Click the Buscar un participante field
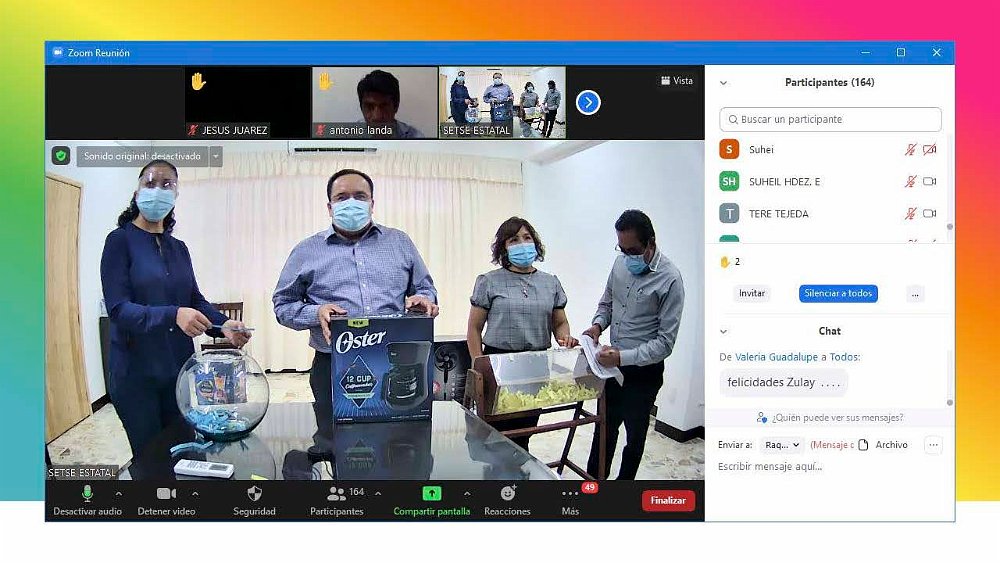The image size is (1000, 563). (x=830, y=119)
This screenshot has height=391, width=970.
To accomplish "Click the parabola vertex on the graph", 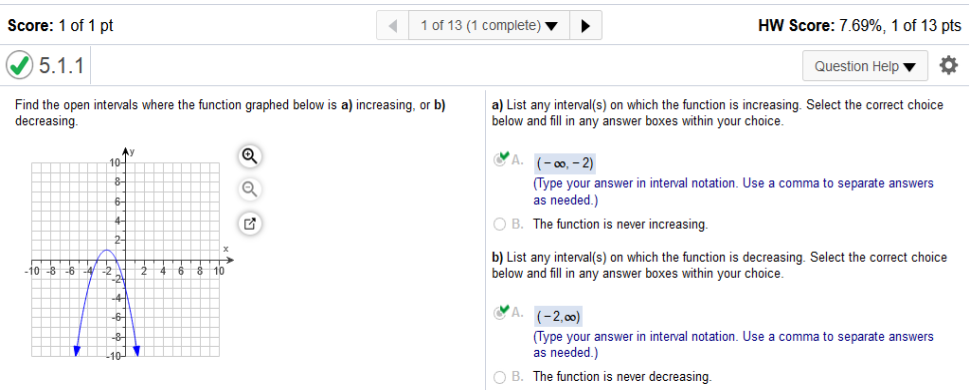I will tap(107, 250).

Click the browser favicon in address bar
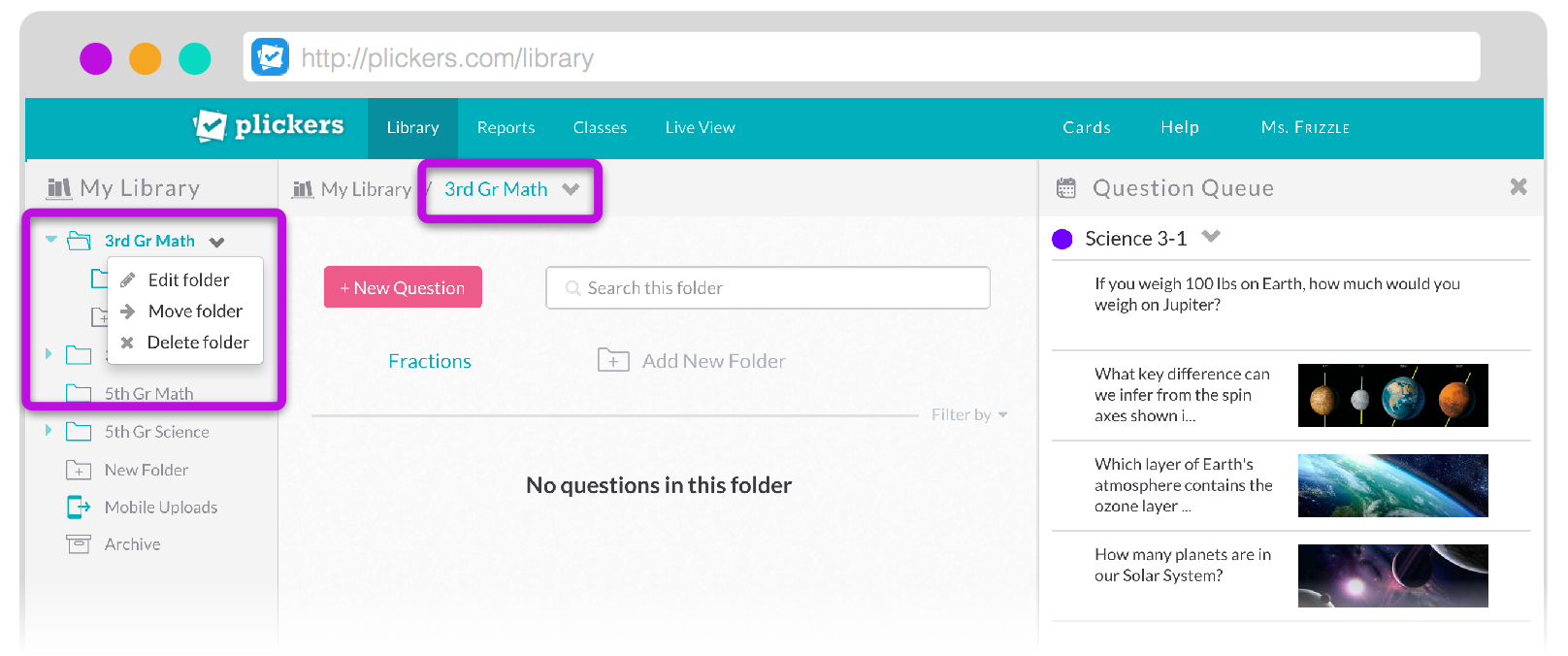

········

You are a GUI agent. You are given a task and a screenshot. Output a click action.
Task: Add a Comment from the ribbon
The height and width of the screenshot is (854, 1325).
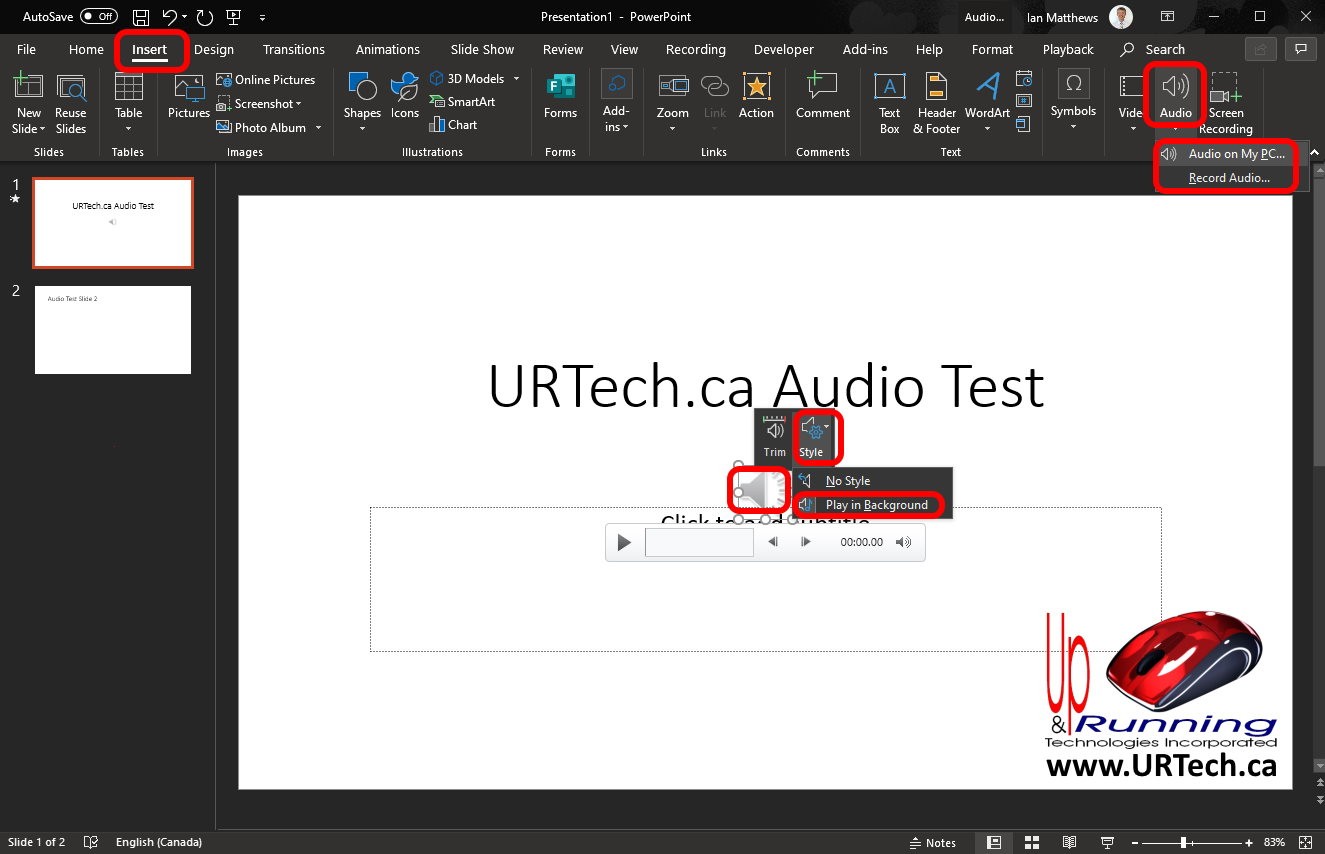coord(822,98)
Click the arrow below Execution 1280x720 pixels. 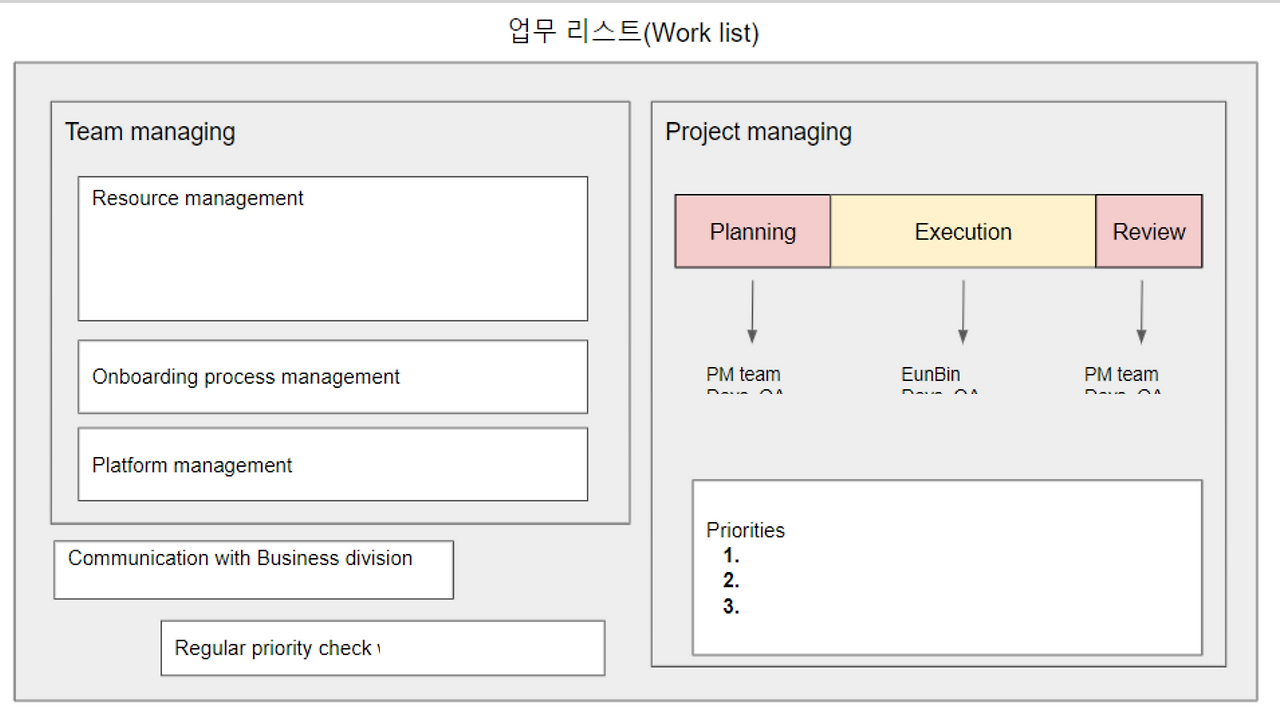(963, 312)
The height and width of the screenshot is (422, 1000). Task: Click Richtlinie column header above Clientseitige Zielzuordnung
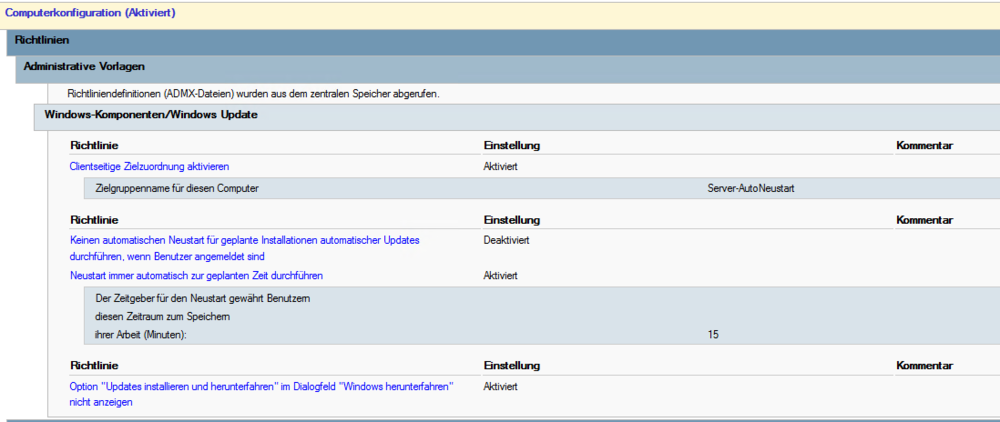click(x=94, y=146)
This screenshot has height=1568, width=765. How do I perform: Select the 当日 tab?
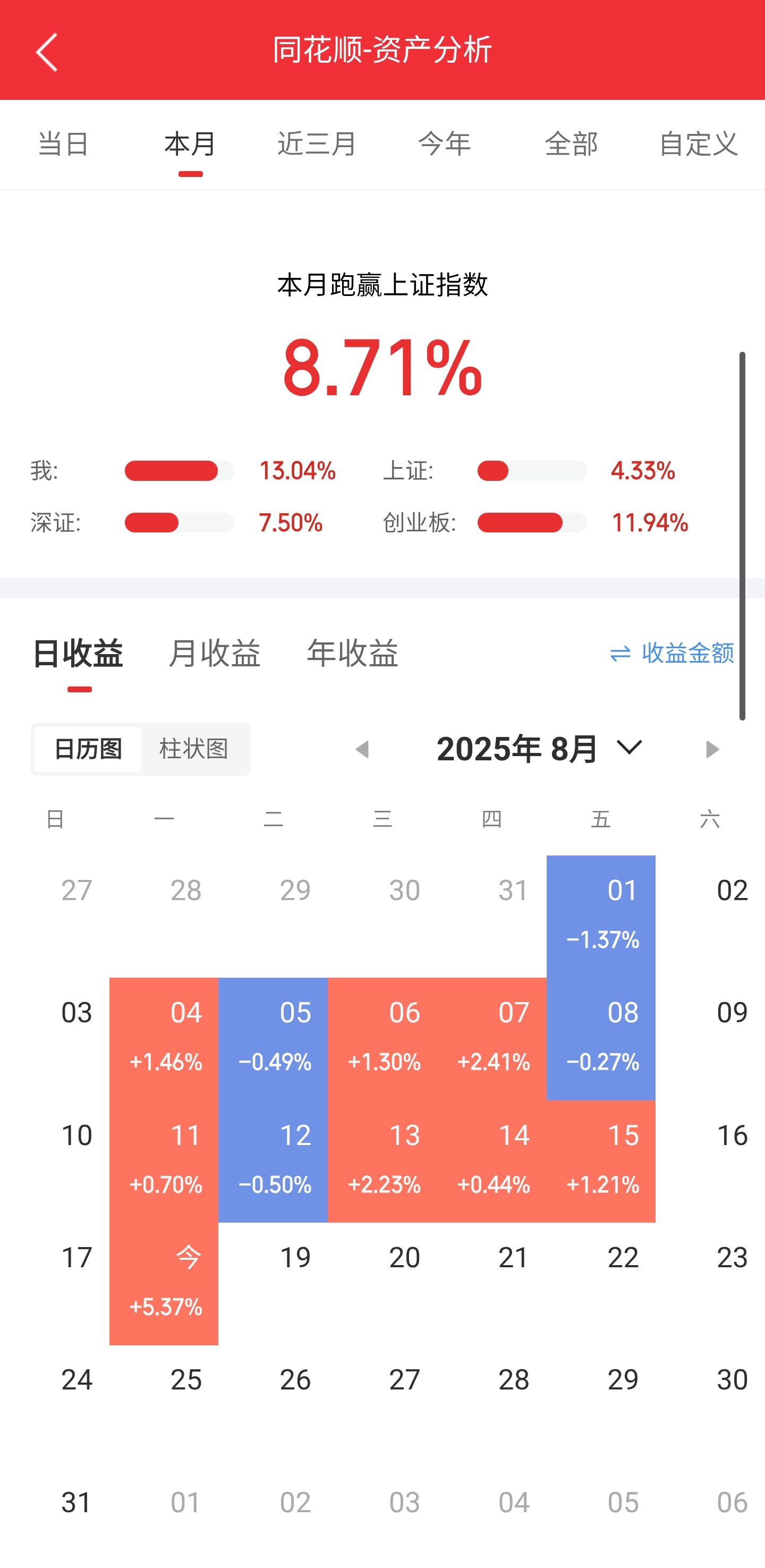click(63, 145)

········

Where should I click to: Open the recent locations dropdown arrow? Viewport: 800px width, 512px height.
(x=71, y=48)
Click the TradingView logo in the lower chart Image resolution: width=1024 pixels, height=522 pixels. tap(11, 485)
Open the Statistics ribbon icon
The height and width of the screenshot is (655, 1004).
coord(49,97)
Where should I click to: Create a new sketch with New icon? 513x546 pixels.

········

▶ **Task details**
Which lines in the data above contain the word "This"? Copy out each of them in full.

▶ **Right answer**
This screenshot has height=391, width=970.
This screenshot has height=1568, width=765. How do I perform: Select the 当日 tab?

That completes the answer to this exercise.